──────── Source passage ────────

Several well-positioned firms have managed to achieve those elusive exits.
Through August 1, 11 firms managed at least five portfolio exits this
year, with another several dozen firms selling or taking public three
or more companies. Among the leaders are JPMorgan Partners (with $29 billion
under management), which held stakes in two of this year's IPOs and has
seen eight of its companies bought, and Warburg Pincus (with $12 billion
under management), with a whopping six IPOs in the bag and one sale.
An analysis of the list of IPOs and merger-and-acquisition exits doesn't
produce any obvious patterns, except for one: anything goes--an airline,
a software maker, an optical-networking company--as long as it has strong
customer demand.
Small Offerings
Through mid-August, 49 IPOs had been filed in 2002, according to IPO.com,
with little rhyme or reason as to industry--companies like the chip maker
FormFactor and the online travel agency Orbitz filed right along with
the retailer Dick's Sporting Goods and a bottled-water company, the Sparkling
Spring Water Group.
Another 56 IPOs priced during that time, and every uptick in the number
of IPOs has launched a small wave of filings, most notably in the spring,
when four weeks of consistent IPO activity in April yielded a bumper crop
of 24 filings in May and June. Meanwhile, withdrawals have been steadily
on the rise: of the 36 filings yanked this year, one-third came in July,
according to IPO.com.

──────── Entries provided ────────

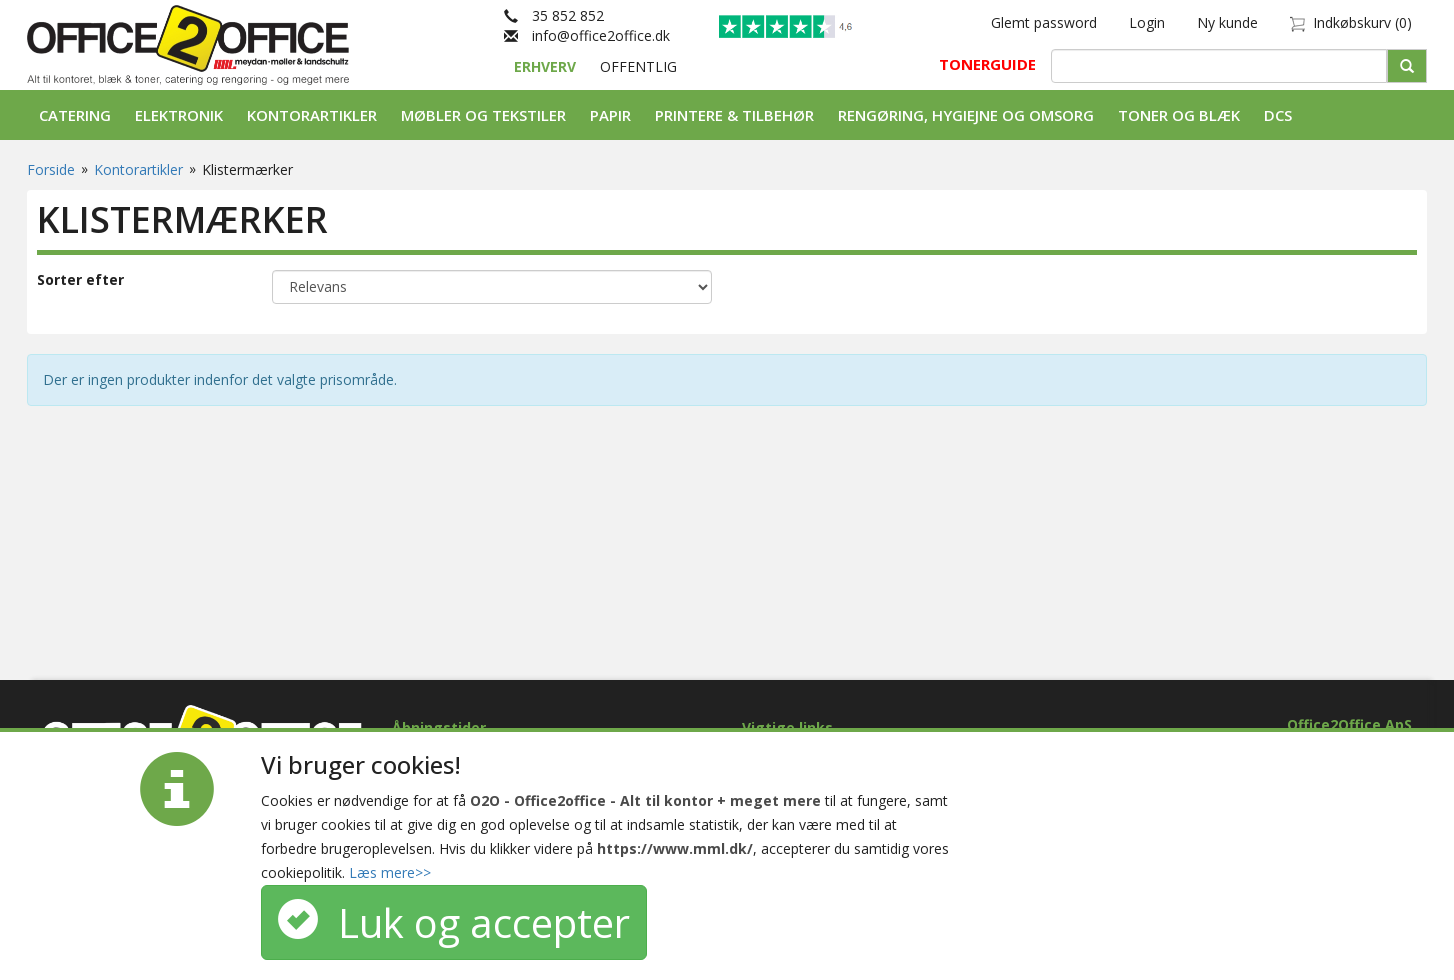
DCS (1278, 115)
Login (1147, 22)
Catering (75, 115)
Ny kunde (1227, 22)
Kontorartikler (312, 115)
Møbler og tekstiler (483, 115)
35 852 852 (554, 15)
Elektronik (179, 115)
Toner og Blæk (1179, 115)
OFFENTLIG (638, 66)
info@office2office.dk (587, 35)
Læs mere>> (390, 872)
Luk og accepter (454, 922)
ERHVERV (547, 66)
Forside (51, 169)
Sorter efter (80, 279)
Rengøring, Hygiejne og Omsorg (966, 115)
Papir (610, 115)
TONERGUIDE (987, 64)
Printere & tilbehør (734, 115)
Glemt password (1044, 22)
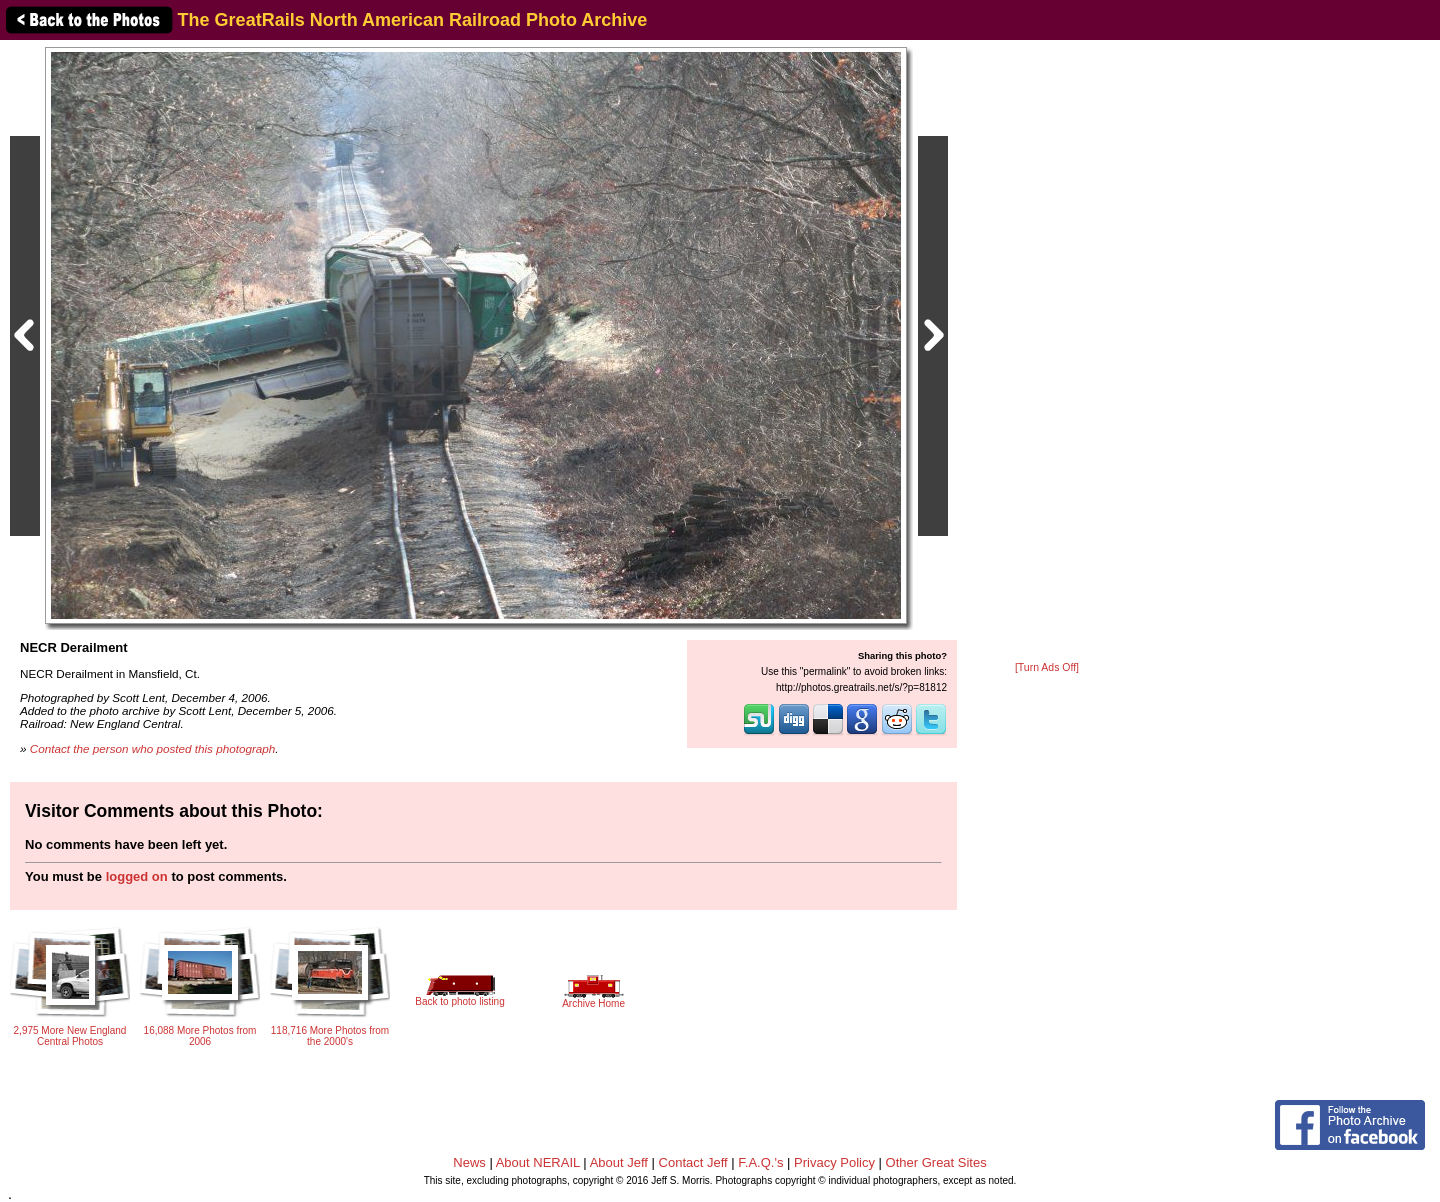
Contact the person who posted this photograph (153, 748)
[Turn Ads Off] (1047, 667)
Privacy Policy (834, 1162)
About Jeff (619, 1162)
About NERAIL (538, 1162)
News (469, 1162)
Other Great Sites (936, 1162)
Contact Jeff (693, 1162)
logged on (137, 876)
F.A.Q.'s (760, 1162)
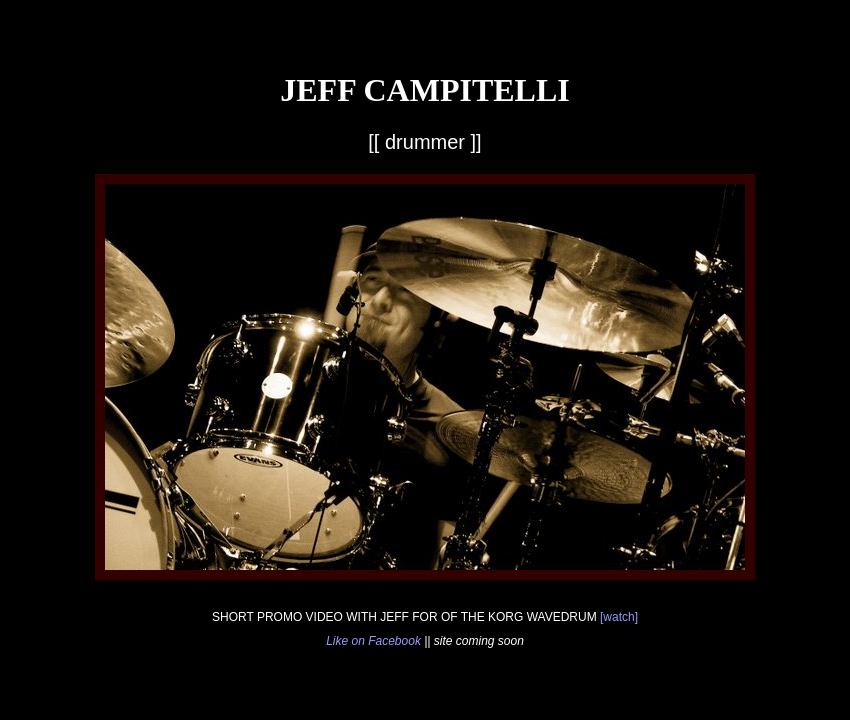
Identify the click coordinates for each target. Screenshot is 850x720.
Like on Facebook (373, 641)
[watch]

────────

* **Tasks**
1. In the passage on 2002 private-equity exits, how many firms managed at least five portfolio exits through August 1?
2. Revise the stretch of the private-equity exits passage from "An analysis of" through "customer demand.", putting "a restaurant chain" in place of "an airline".
3. Carry the passage on 2002 private-equity exits and IPO filings forward, starting after its final sentence.

* **The results**
1. 11 firms managed at least five portfolio exits through August 1.

2.
An analysis of the list of IPOs and merger-and-acquisition exits doesn't
produce any obvious patterns, except for one: anything goes--a restaurant chain,
a software maker, an optical-networking company--as long as it has strong
customer demand.

3.
Although it's tougher to launch an IPO now than it was two years ago,
the market's current requirements are not exactly exacting, according
to Steven Bird, a general partner at the expansion-stage VC firm Focus
Ventures. Bankers have told him they're looking for around $40 million
in annual revenue, 30 percent year-over-year revenue growth, several million
dollars of cash on hand, a diverse customer base, and profitability now
or within two quarters.
IPOs that do get out the door can still return a decent sum to their
venture investors--when and if they ever get a chance to sell their shares.
Sequoia Capital, for example, stands to reap nearly five times its investment
of $30 million in PayPal when the company's $1.5 billion acquisition by
eBay goes through. JPMorgan Partners could make up to eight times its
$26 million investment in JetBlue Airways (Nasdaq: JBLU), if shares continue
to trade around their mid-August level of $45.
Fire Sales
The trouble, investors say, is that there are more cash-burning, low-revenue
companies in VC portfolios than there are real businesses able to deliver
the numbers that bankers want--and for many, a private sale presents a
much more sensible strategy than waiting around. "The time, cost,
and risk to get a company public is just too high," says Benjamin
Howe, global head of M&A at SG Cowen Securities. As a result, VCs
are more than willing to entertain purchase offers for cash or stock,
even at a modest premium--or none at all.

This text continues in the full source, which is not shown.